> _To do_: Here are some entries. Print them exactly as they are.

> _Data extracts_:
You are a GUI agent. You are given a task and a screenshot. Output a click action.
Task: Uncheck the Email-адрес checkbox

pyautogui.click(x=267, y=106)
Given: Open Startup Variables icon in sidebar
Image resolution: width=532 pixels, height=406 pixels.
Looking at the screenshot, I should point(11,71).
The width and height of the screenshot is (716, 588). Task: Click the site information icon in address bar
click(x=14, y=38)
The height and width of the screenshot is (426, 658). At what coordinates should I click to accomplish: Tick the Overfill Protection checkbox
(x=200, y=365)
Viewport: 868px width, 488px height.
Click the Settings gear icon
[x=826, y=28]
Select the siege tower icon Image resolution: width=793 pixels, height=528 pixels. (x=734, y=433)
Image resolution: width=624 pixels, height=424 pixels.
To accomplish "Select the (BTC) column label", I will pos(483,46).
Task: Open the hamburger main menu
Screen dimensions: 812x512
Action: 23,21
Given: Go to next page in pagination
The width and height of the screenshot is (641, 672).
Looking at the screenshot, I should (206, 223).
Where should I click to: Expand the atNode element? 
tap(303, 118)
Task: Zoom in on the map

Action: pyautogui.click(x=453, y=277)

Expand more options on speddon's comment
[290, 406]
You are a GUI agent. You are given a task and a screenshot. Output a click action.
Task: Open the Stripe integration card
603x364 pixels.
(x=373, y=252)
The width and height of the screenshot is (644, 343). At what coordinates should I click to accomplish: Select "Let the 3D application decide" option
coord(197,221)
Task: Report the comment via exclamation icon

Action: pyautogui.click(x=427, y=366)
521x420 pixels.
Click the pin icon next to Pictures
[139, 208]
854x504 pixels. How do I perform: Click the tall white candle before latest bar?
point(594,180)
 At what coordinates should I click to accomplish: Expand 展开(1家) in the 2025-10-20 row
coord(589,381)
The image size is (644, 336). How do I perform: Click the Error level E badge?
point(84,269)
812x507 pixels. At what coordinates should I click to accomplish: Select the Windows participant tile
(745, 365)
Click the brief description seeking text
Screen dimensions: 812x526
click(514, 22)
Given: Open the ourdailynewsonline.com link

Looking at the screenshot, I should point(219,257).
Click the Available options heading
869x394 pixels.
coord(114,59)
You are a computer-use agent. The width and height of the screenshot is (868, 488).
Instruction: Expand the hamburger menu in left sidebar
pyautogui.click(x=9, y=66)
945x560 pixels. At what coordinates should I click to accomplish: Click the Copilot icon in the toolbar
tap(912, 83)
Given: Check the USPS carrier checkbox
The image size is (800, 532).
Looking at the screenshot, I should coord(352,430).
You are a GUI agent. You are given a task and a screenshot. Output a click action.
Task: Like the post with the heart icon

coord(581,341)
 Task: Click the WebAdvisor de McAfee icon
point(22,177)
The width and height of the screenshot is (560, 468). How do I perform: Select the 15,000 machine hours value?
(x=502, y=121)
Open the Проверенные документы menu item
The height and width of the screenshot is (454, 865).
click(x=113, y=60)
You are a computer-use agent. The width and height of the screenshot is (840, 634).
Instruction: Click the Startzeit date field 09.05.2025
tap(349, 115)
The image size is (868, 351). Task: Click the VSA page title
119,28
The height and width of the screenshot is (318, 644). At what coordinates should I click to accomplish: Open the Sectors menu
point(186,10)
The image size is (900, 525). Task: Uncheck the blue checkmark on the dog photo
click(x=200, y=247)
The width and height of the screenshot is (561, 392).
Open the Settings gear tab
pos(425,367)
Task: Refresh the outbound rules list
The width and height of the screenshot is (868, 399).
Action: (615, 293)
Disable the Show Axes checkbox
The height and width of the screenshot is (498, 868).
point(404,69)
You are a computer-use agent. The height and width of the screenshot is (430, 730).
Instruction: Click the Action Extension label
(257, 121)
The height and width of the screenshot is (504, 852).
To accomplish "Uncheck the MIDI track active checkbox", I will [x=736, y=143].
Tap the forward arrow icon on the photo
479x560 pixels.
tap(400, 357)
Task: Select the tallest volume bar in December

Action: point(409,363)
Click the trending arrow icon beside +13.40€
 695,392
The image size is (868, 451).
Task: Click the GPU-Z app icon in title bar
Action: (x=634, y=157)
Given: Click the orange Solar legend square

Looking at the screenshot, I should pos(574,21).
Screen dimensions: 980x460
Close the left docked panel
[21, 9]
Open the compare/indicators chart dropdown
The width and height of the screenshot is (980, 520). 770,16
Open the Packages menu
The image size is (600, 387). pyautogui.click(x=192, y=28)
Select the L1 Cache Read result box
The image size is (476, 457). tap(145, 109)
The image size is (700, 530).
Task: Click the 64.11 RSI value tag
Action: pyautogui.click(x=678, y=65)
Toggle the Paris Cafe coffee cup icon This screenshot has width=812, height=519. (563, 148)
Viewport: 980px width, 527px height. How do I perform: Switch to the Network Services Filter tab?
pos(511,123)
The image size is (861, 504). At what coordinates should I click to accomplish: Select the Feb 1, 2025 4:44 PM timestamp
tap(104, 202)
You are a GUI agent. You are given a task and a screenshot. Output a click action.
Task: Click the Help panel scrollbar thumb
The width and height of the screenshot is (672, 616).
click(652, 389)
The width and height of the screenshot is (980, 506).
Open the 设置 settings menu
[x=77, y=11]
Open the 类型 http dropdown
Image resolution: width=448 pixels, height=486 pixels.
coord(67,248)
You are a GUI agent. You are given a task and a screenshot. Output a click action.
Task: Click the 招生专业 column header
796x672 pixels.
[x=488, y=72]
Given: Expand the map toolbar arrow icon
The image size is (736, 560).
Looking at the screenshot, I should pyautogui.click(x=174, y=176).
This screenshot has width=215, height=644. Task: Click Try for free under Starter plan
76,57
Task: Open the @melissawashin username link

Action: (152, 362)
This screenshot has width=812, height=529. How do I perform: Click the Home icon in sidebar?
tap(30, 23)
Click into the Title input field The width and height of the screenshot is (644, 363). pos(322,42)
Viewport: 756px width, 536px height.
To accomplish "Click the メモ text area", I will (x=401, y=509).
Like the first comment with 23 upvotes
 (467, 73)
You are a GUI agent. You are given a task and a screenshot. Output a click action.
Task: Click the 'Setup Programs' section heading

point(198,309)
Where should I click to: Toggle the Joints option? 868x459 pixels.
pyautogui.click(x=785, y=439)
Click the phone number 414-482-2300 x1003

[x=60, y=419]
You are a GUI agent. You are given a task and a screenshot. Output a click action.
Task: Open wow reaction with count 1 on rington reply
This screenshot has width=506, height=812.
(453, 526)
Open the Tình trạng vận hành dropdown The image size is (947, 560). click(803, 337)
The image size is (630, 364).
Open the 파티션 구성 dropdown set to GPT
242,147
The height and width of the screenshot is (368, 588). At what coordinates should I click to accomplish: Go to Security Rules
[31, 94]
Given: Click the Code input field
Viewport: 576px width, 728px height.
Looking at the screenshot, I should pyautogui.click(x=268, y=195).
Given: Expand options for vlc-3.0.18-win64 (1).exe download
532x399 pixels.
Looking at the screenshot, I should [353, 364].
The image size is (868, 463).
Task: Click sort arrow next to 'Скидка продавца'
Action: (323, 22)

> _Answer to this task_:
You are a GUI agent. You are given a task and a screenshot. Output a click action.
Task: Uncheck the Email-адрес checkbox

pyautogui.click(x=267, y=106)
Given: Open Startup Variables icon in sidebar
Image resolution: width=532 pixels, height=406 pixels.
Looking at the screenshot, I should point(11,71).
The width and height of the screenshot is (716, 588). Task: Click the site information icon in address bar
click(x=14, y=38)
The height and width of the screenshot is (426, 658). At what coordinates should I click to accomplish: Tick the Overfill Protection checkbox
(x=200, y=365)
Viewport: 868px width, 488px height.
Click the Settings gear icon
[x=826, y=28]
Select the siege tower icon Image resolution: width=793 pixels, height=528 pixels. (x=734, y=433)
Image resolution: width=624 pixels, height=424 pixels.
To accomplish "Select the (BTC) column label", I will pos(483,46).
Task: Open the hamburger main menu
Screen dimensions: 812x512
Action: 23,21
Given: Go to next page in pagination
The width and height of the screenshot is (641, 672).
Looking at the screenshot, I should (206, 223).
Where should I click to: Expand the atNode element? 
tap(303, 118)
Task: Zoom in on the map

Action: pyautogui.click(x=453, y=277)

Expand more options on speddon's comment
[290, 406]
You are a GUI agent. You are given a task and a screenshot. Output a click action.
Task: Open the Stripe integration card
603x364 pixels.
(x=373, y=252)
The width and height of the screenshot is (644, 343). At what coordinates should I click to accomplish: Select "Let the 3D application decide" option
coord(197,221)
Task: Report the comment via exclamation icon

Action: pyautogui.click(x=427, y=366)
521x420 pixels.
Click the pin icon next to Pictures
[139, 208]
854x504 pixels. How do I perform: Click the tall white candle before latest bar?
point(594,180)
 At what coordinates should I click to accomplish: Expand 展开(1家) in the 2025-10-20 row
coord(589,381)
The image size is (644, 336). How do I perform: Click the Error level E badge?
point(84,269)
812x507 pixels. At what coordinates should I click to accomplish: Select the Windows participant tile
(745, 365)
Click the brief description seeking text
Screen dimensions: 812x526
click(514, 22)
Given: Open the ourdailynewsonline.com link

Looking at the screenshot, I should point(219,257).
Click the Available options heading
869x394 pixels.
coord(114,59)
You are a computer-use agent. The width and height of the screenshot is (868, 488).
Instruction: Expand the hamburger menu in left sidebar
pyautogui.click(x=9, y=66)
945x560 pixels. At what coordinates should I click to accomplish: Click the Copilot icon in the toolbar
tap(912, 83)
Given: Check the USPS carrier checkbox
The image size is (800, 532).
Looking at the screenshot, I should coord(352,430).
You are a GUI agent. You are given a task and a screenshot. Output a click action.
Task: Like the post with the heart icon

coord(581,341)
 Task: Click the WebAdvisor de McAfee icon
point(22,177)
The width and height of the screenshot is (560, 468). How do I perform: Select the 15,000 machine hours value?
(x=502, y=121)
Open the Проверенные документы menu item
The height and width of the screenshot is (454, 865).
click(x=113, y=60)
You are a computer-use agent. The width and height of the screenshot is (840, 634).
Instruction: Click the Startzeit date field 09.05.2025
tap(349, 115)
The image size is (868, 351). Task: Click the VSA page title
119,28
The height and width of the screenshot is (318, 644). At what coordinates should I click to accomplish: Open the Sectors menu
point(186,10)
The image size is (900, 525). Task: Uncheck the blue checkmark on the dog photo
click(x=200, y=247)
The width and height of the screenshot is (561, 392).
Open the Settings gear tab
pos(425,367)
Task: Refresh the outbound rules list
The width and height of the screenshot is (868, 399).
Action: (615, 293)
Disable the Show Axes checkbox
The height and width of the screenshot is (498, 868).
point(404,69)
You are a computer-use agent. The height and width of the screenshot is (430, 730).
Instruction: Click the Action Extension label
(257, 121)
The height and width of the screenshot is (504, 852).
To accomplish "Uncheck the MIDI track active checkbox", I will [x=736, y=143].
Tap the forward arrow icon on the photo
479x560 pixels.
tap(400, 357)
Task: Select the tallest volume bar in December

Action: point(409,363)
Click the trending arrow icon beside +13.40€
 695,392
The image size is (868, 451).
Task: Click the GPU-Z app icon in title bar
Action: (x=634, y=157)
Given: Click the orange Solar legend square

Looking at the screenshot, I should pos(574,21).
Screen dimensions: 980x460
Close the left docked panel
[21, 9]
Open the compare/indicators chart dropdown
The width and height of the screenshot is (980, 520). 770,16
Open the Packages menu
The image size is (600, 387). pyautogui.click(x=192, y=28)
Select the L1 Cache Read result box
The image size is (476, 457). tap(145, 109)
The image size is (700, 530).
Task: Click the 64.11 RSI value tag
Action: pyautogui.click(x=678, y=65)
Toggle the Paris Cafe coffee cup icon This screenshot has width=812, height=519. (563, 148)
Viewport: 980px width, 527px height. How do I perform: Switch to the Network Services Filter tab?
pos(511,123)
The image size is (861, 504). At what coordinates should I click to accomplish: Select the Feb 1, 2025 4:44 PM timestamp
tap(104, 202)
You are a GUI agent. You are given a task and a screenshot. Output a click action.
Task: Click the Help panel scrollbar thumb
The width and height of the screenshot is (672, 616).
click(652, 389)
The width and height of the screenshot is (980, 506).
Open the 设置 settings menu
[x=77, y=11]
Open the 类型 http dropdown
Image resolution: width=448 pixels, height=486 pixels.
coord(67,248)
You are a GUI agent. You are given a task and a screenshot. Output a click action.
Task: Click the 招生专业 column header
796x672 pixels.
[x=488, y=72]
Given: Expand the map toolbar arrow icon
The image size is (736, 560).
Looking at the screenshot, I should pyautogui.click(x=174, y=176).
This screenshot has width=215, height=644. Task: Click Try for free under Starter plan
76,57
Task: Open the @melissawashin username link

Action: (152, 362)
This screenshot has width=812, height=529. How do I perform: Click the Home icon in sidebar?
tap(30, 23)
Click into the Title input field The width and height of the screenshot is (644, 363). pos(322,42)
Viewport: 756px width, 536px height.
To accomplish "Click the メモ text area", I will (x=401, y=509).
Like the first comment with 23 upvotes
 (467, 73)
You are a GUI agent. You are given a task and a screenshot. Output a click action.
Task: Click the 'Setup Programs' section heading

point(198,309)
Where should I click to: Toggle the Joints option? 868x459 pixels.
pyautogui.click(x=785, y=439)
Click the phone number 414-482-2300 x1003

[x=60, y=419]
You are a GUI agent. You are given a task and a screenshot. Output a click action.
Task: Open wow reaction with count 1 on rington reply
This screenshot has width=506, height=812.
(453, 526)
Open the Tình trạng vận hành dropdown The image size is (947, 560). click(803, 337)
The image size is (630, 364).
Open the 파티션 구성 dropdown set to GPT
242,147
The height and width of the screenshot is (368, 588). At what coordinates should I click to accomplish: Go to Security Rules
[31, 94]
Given: Click the Code input field
Viewport: 576px width, 728px height.
Looking at the screenshot, I should pyautogui.click(x=268, y=195).
Given: Expand options for vlc-3.0.18-win64 (1).exe download
532x399 pixels.
Looking at the screenshot, I should [353, 364].
The image size is (868, 463).
Task: Click sort arrow next to 'Скидка продавца'
Action: (323, 22)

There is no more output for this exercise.